# Agent-first product model

Captured from a strategic session on 2026-04-18. This document frames
brainclaw's user model, the resulting two-layer product architecture,
and the loop-protocols roadmap implied by both. It supersedes the
implicit framing in the current audience playbooks (`docs/playbooks/*`)
and should be read before recommending new features.

## 1. Who is the user?

The playbooks describe personae as humans ("Non-Tech Creator", "Solo
Developer", "CI/CD Operator"). That framing is misleading. brainclaw is
built for LLM agents to consume — humans rarely type brainclaw CLI
commands. The lines blur because:

- The **user** of brainclaw is the agent. It calls MCP tools, consumes
  the context format, writes memory, participates in loops.
- The **adopter** of brainclaw is the human. The human installs it,
  chooses which agents to deploy, reviews outputs, and — at enterprise
  scale — must be able to audit what the agents did.

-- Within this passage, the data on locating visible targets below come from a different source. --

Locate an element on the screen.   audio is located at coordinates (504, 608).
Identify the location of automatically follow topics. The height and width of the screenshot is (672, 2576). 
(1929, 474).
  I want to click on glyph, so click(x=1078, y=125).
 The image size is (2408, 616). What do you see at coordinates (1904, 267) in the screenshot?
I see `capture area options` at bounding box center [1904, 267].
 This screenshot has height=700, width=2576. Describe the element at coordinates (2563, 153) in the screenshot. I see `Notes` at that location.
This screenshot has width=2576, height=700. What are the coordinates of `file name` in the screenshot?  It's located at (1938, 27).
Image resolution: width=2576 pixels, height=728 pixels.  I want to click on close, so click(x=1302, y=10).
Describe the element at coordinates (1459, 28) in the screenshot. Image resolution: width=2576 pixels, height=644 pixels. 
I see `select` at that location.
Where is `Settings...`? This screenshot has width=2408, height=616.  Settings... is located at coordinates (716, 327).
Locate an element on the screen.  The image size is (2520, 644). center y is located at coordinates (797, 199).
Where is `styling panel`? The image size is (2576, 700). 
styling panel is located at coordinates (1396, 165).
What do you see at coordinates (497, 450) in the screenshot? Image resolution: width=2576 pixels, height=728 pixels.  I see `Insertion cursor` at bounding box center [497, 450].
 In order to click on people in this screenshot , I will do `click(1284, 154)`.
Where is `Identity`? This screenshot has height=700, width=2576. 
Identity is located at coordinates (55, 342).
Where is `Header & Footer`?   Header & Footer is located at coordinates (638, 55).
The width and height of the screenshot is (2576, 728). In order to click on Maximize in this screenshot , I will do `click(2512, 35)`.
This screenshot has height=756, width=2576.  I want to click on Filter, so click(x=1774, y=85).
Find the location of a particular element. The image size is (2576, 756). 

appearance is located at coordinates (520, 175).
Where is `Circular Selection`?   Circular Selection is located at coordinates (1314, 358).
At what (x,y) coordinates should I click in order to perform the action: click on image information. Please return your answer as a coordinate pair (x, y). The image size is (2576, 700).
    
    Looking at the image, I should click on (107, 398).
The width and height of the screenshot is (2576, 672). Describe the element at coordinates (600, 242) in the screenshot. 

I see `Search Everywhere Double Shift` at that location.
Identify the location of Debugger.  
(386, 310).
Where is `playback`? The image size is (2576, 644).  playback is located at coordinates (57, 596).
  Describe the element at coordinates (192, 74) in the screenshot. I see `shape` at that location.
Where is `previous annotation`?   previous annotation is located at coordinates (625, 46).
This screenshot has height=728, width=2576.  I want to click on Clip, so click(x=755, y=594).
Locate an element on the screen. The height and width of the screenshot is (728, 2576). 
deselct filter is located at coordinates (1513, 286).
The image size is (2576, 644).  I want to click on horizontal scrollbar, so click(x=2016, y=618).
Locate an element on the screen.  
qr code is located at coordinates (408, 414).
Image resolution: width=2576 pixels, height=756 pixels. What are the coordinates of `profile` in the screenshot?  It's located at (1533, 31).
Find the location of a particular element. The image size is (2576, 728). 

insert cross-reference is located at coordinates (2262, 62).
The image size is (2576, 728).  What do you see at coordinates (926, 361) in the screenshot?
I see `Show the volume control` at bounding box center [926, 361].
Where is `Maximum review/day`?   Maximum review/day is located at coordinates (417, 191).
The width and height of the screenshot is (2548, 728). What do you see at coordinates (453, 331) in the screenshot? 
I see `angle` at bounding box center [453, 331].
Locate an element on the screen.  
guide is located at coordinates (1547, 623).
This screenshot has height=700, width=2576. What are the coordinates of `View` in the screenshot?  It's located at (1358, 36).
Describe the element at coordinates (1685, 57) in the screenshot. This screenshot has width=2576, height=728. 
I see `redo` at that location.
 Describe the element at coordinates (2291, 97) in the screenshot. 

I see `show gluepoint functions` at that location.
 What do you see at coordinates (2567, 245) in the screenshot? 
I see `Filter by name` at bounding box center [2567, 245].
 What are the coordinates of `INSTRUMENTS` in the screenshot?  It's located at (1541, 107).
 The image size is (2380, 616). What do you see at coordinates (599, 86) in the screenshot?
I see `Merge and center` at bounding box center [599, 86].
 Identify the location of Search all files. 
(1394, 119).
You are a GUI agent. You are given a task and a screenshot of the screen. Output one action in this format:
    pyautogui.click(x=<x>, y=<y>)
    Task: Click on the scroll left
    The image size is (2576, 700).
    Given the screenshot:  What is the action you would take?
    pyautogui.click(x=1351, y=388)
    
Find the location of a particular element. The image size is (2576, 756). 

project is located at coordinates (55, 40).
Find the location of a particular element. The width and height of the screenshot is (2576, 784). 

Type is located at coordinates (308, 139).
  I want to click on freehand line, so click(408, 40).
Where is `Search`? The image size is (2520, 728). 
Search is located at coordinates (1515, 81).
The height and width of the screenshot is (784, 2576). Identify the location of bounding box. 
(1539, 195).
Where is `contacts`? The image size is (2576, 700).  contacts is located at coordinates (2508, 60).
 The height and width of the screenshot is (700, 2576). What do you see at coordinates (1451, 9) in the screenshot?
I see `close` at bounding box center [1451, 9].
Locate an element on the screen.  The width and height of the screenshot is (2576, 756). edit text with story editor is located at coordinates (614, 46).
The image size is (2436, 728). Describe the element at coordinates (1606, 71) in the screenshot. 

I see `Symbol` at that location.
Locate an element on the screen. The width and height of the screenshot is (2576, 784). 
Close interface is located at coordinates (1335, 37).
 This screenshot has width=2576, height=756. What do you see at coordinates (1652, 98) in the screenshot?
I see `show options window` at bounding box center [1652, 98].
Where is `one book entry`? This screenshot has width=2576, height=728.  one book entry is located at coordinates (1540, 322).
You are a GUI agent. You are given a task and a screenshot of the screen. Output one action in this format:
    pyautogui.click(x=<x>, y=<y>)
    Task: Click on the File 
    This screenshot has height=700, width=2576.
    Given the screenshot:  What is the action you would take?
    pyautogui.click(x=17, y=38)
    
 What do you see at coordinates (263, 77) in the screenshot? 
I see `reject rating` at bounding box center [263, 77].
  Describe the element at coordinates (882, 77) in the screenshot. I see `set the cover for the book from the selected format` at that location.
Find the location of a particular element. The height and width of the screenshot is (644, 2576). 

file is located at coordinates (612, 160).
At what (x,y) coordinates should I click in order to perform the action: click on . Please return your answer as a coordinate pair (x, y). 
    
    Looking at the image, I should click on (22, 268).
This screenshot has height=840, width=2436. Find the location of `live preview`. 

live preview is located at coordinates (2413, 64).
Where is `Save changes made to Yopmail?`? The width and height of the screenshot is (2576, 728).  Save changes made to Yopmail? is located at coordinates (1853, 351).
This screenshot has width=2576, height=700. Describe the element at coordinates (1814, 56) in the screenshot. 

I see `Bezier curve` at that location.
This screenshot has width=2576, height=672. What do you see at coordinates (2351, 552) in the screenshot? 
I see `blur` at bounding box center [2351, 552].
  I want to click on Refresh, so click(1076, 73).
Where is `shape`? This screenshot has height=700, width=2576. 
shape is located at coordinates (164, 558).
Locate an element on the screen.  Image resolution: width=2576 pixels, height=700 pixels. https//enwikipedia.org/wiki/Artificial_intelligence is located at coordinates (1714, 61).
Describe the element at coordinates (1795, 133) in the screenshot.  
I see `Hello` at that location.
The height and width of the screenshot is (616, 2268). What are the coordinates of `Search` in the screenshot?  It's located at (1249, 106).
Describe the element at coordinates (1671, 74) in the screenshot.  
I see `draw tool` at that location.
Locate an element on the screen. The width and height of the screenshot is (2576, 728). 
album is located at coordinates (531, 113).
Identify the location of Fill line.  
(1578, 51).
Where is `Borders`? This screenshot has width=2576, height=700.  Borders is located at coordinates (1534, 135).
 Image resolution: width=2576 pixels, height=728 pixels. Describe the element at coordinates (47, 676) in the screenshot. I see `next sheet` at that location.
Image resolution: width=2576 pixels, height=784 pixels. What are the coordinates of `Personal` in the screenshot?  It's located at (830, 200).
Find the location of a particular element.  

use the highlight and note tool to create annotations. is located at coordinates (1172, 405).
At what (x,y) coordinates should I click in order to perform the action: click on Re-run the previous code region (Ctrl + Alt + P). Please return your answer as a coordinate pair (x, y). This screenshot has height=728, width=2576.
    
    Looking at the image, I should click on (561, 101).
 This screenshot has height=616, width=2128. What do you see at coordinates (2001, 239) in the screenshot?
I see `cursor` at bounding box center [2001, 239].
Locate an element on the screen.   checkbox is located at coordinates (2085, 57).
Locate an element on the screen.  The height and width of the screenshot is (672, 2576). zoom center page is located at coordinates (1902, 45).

These are different people with different requirements. Mixing them
biases priorities toward "visible to the human" features (dashboards,
CLI UX, Slack webhooks) at the expense of "invisible but load-bearing
for the agent" features (context compounding, memory staleness,
cross-agent coordination).

## 2. Two-layer product architecture

brainclaw is really two products sharing a data substrate:

### The engine — agent-facing

- **Role.** Where the agent does work. Every feature here is designed
  to make the agent measurably more effective, which manifests
  externally as fewer re-prompts, better grounded outputs, and cleaner
  multi-agent coordination.
- **Surface.** MCP tools, context format, memory schema, Loop engine,
  claims/plans/handoffs, federation signals.
- **Design constraints.** Minimal cognitive load for the agent
  (structured inputs, discoverable vocabulary), no UX, machine-parseable
  outputs, strict contracts. The agent should be able to use it without
  the human intervening.
- **Success metric.** Agent effectiveness: does a long-running agent
  with months of history outperform a fresh one? Does multi-agent
  review produce better code than single-agent? Does session N+1 pick
  up where session N left off without re-prompting?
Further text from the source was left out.